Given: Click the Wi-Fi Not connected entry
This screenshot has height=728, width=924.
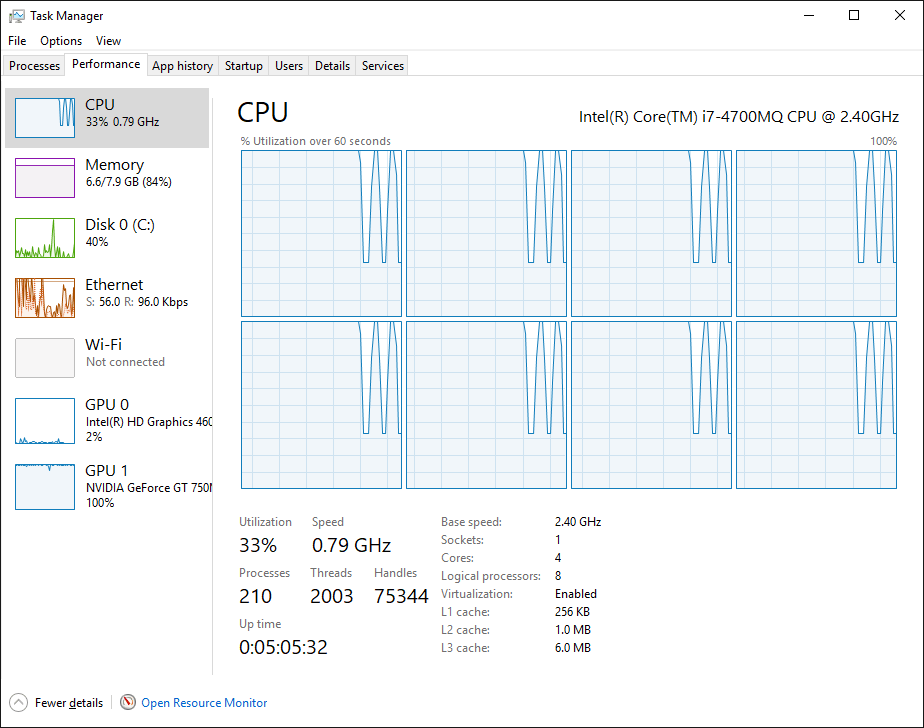Looking at the screenshot, I should [x=124, y=353].
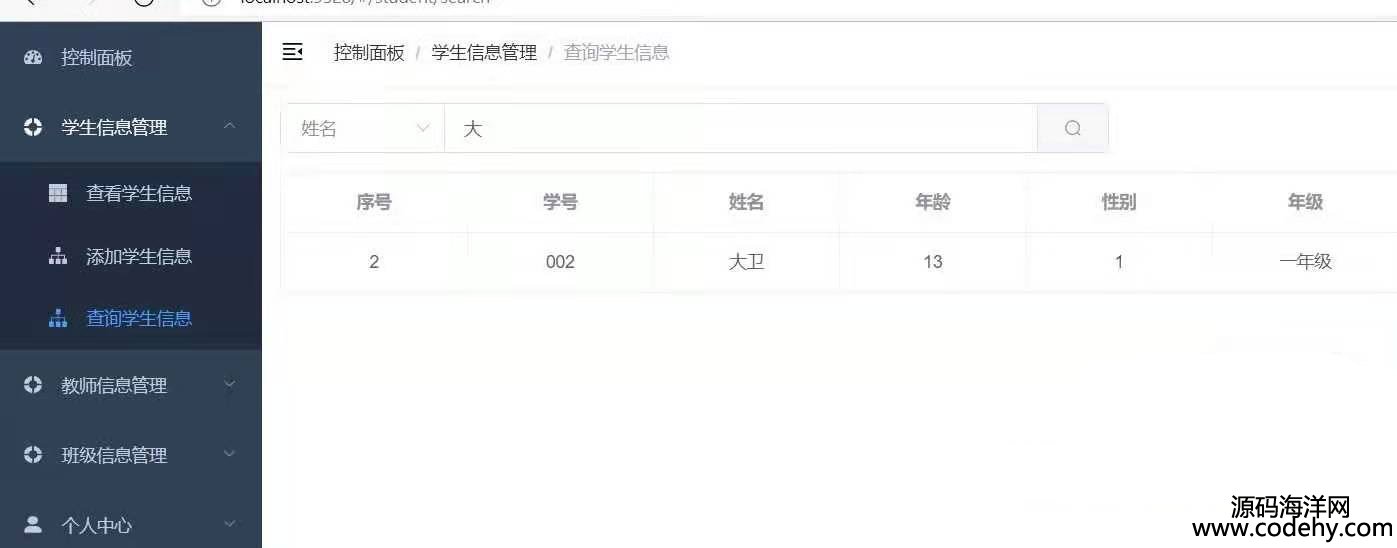
Task: Click the table grid icon beside 查看学生信息
Action: [58, 193]
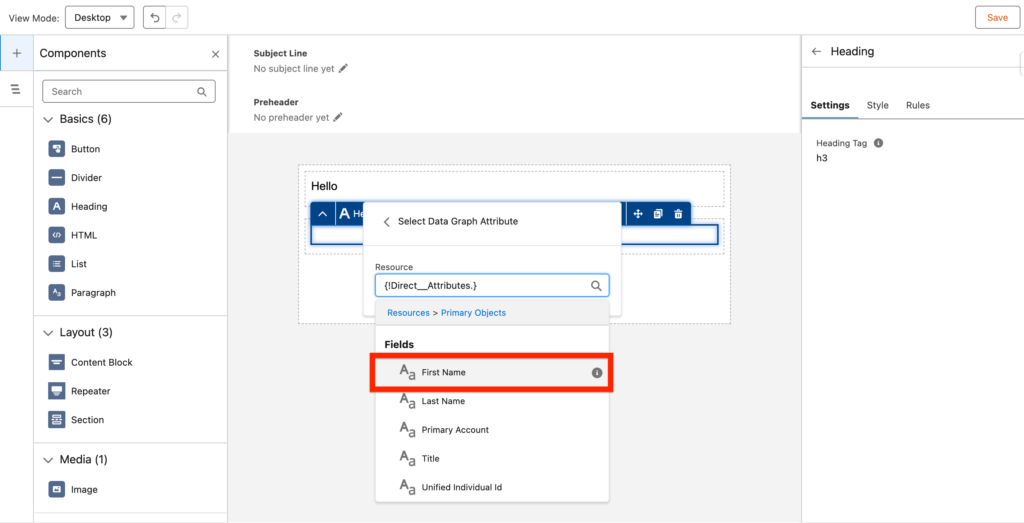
· · · · · · ·
The request =>
Copy all of the material above word for word, leaving out the pictures.

Response below =>
Given: Click the Wi-Fi Not connected entry
This screenshot has height=728, width=924.
Looking at the screenshot, I should [x=124, y=353].
Task: Click the table grid icon beside 查看学生信息
Action: [58, 193]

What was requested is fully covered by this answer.